Não se trata de olhar
pra dentro, mas de olhar pra fora mesmo. "Olhar pra dentro",
"seguir sua intuição", tudo isso são frases de efeito bastante
valorizadas nos dias de hoje e, digo eu, superestimadas. Quem me garante que
quando eu olho pra dentro eu estou tendo um bom lampejo ou apenas sendo vítima
de minha própria vaidade e autoengano? Eu posso me achar muito sábio e
experiente, mas será que minha intuição sobrevive sem nenhum dado externo? Às vezes
eu preciso de dados externos! De astros! Pode ser, como já dei exemplo, um
exame de sangue: o hemograma é a constelação de sinais, sinais que me dirão o
que fazer, como proceder. Olhar pros astros é admitir: eu não sei tudo. Preciso
de referências.
Olhar pros astros não
precisa ser olhar para as estrelas e fazer mapa astral. Significa ter uma
referência, algo que seja maior que você, que seja anterior a você, que perdure
à sua existência. É olhar para além de si, sabendo-se passageiro diante de um
mundo maior que você mesmo. Ou até apenas tendo consciência de que não, eu não
tenho "todas as respostas dentro de mim", isso é conversa de quem
está em surto.
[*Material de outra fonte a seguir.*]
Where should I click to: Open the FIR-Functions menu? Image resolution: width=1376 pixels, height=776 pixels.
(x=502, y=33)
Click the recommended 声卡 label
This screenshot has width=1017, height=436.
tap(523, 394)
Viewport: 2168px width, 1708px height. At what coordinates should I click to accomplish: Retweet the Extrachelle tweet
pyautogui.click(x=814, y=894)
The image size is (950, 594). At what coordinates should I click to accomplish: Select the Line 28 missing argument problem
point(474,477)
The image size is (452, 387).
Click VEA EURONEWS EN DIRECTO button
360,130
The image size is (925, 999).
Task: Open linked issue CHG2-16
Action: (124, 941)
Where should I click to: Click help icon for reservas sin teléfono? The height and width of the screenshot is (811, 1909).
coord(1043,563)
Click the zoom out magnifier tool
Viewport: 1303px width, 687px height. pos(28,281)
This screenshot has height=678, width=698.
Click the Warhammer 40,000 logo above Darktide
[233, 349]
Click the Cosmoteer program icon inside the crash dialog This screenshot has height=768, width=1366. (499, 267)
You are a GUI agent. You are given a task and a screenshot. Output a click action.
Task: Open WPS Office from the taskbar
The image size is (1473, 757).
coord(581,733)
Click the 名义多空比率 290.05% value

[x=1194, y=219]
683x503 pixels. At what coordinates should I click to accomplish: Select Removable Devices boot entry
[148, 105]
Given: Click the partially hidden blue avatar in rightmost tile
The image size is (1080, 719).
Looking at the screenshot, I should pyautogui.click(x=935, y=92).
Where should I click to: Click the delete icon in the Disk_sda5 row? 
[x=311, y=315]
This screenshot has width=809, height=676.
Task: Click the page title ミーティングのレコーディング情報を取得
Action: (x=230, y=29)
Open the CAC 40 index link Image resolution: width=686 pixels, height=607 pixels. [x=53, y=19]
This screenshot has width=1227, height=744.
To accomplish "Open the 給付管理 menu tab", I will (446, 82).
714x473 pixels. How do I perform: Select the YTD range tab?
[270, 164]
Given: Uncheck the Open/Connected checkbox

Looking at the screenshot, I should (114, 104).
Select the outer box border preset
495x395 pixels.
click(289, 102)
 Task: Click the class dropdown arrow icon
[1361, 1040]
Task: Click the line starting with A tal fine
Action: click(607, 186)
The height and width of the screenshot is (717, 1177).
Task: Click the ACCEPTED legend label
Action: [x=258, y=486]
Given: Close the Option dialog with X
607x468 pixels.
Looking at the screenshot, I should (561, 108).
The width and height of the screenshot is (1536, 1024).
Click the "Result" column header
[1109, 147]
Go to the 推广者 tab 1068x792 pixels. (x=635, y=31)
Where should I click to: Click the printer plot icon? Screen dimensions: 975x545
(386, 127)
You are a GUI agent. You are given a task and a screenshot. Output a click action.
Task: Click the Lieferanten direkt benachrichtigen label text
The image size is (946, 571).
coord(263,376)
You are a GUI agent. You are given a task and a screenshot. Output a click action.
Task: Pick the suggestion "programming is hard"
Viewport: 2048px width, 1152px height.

Ninguém tem todas as respostas dentro de si.
Alguns têm em Deus e
em princípios religiosos seu "aster". Outros se pautam em princípios
éticos. Para alguns, os "aster" são as letras da lei. Podem ser dados
empíricos. Claro, não há garantia de que o sinal seja certeiro. Alguns
"aster" podem estar errados, ou só parcialmente certos.
Triste é quando você
não tem "aster" nenhum e segue tão somente seu próprio desejo. A vida
vira um breu. Não há nada que você considere maior que você, mais importante
que você. Quando se age assim, é a vitória da vaidade. Você se pensa um
"aster", e acha que não precisa observar e nem ouvir nada. Você até
pode convencer a si mesmo de que está agindo com sabedoria, mas é mentira. Você
está agindo por vaidade.
E é aí que surge
outra palavrinha grega: a húbris. Sugiro a pesquisa desta palavra, é bem
instrutiva e a Wikipedia tem verbetes razoáveis sobre isso tanto em português
quanto em inglês. Mas resumo dizendo que é quando alguém ou algo passou da
conta. Quando eu, em meu brilho ensandecido, jactante, não sigo mais sinal
algum além do brilho das minhas próprias certezas. E o resultado disso,
conforme bem aponta Eurípides, o resultado da húbris é a loucura.